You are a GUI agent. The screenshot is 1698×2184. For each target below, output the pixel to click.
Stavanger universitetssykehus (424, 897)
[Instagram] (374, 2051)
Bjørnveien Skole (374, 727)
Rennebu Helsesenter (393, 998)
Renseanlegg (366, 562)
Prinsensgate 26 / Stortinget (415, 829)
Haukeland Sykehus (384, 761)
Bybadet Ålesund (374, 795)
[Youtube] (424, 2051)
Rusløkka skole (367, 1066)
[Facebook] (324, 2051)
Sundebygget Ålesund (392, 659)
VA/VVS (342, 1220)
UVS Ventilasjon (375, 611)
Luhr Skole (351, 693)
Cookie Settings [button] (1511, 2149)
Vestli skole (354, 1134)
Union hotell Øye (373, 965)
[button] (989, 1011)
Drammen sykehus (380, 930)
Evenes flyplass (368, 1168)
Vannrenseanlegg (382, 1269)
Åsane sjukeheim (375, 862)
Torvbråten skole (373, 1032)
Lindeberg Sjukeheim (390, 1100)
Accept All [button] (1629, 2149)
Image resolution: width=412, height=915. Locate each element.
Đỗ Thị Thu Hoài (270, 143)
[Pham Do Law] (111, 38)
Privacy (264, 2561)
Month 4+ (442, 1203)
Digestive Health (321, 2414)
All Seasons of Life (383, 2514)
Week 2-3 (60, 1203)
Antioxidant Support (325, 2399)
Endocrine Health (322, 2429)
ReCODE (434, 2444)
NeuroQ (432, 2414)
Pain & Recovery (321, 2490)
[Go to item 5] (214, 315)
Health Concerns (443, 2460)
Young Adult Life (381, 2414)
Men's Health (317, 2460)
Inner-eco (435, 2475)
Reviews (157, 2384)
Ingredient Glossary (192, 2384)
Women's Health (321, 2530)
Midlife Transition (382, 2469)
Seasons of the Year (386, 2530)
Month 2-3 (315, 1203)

§

Task item -> Once you have read the records above, please copy them out exactly.

Exercise output ->
You are a GUI agent. The screenshot is 1698×2184. For each target below, output the pixel to click.
Stavanger universitetssykehus (424, 897)
[Instagram] (374, 2051)
Bjørnveien Skole (374, 727)
Rennebu Helsesenter (393, 998)
Renseanlegg (366, 562)
Prinsensgate 26 / Stortinget (415, 829)
Haukeland Sykehus (384, 761)
Bybadet Ålesund (374, 795)
[Youtube] (424, 2051)
Rusløkka skole (367, 1066)
[Facebook] (324, 2051)
Sundebygget Ålesund (392, 659)
VA/VVS (342, 1220)
UVS Ventilasjon (375, 611)
Luhr Skole (351, 693)
Cookie Settings [button] (1511, 2149)
Vestli skole (354, 1134)
Union hotell Øye (373, 965)
[button] (989, 1011)
Drammen sykehus (380, 930)
Evenes flyplass (368, 1168)
Vannrenseanlegg (382, 1269)
Åsane sjukeheim (375, 862)
Torvbråten skole (373, 1032)
Lindeberg Sjukeheim (390, 1100)
Accept All [button] (1629, 2149)
Image resolution: width=412, height=915. Locate each element.
Đỗ Thị Thu Hoài (270, 143)
[Pham Do Law] (111, 38)
Privacy (264, 2561)
Month 4+ (442, 1203)
Digestive Health (321, 2414)
All Seasons of Life (383, 2514)
Week 2-3 (60, 1203)
Antioxidant Support (325, 2399)
Endocrine Health (322, 2429)
ReCODE (434, 2444)
NeuroQ (432, 2414)
Pain & Recovery (321, 2490)
[Go to item 5] (214, 315)
Health Concerns (443, 2460)
Young Adult Life (381, 2414)
Men's Health (317, 2460)
Inner-eco (435, 2475)
Reviews (157, 2384)
Ingredient Glossary (192, 2384)
Women's Health (321, 2530)
Midlife Transition (382, 2469)
Seasons of the Year (386, 2530)
Month 2-3 (315, 1203)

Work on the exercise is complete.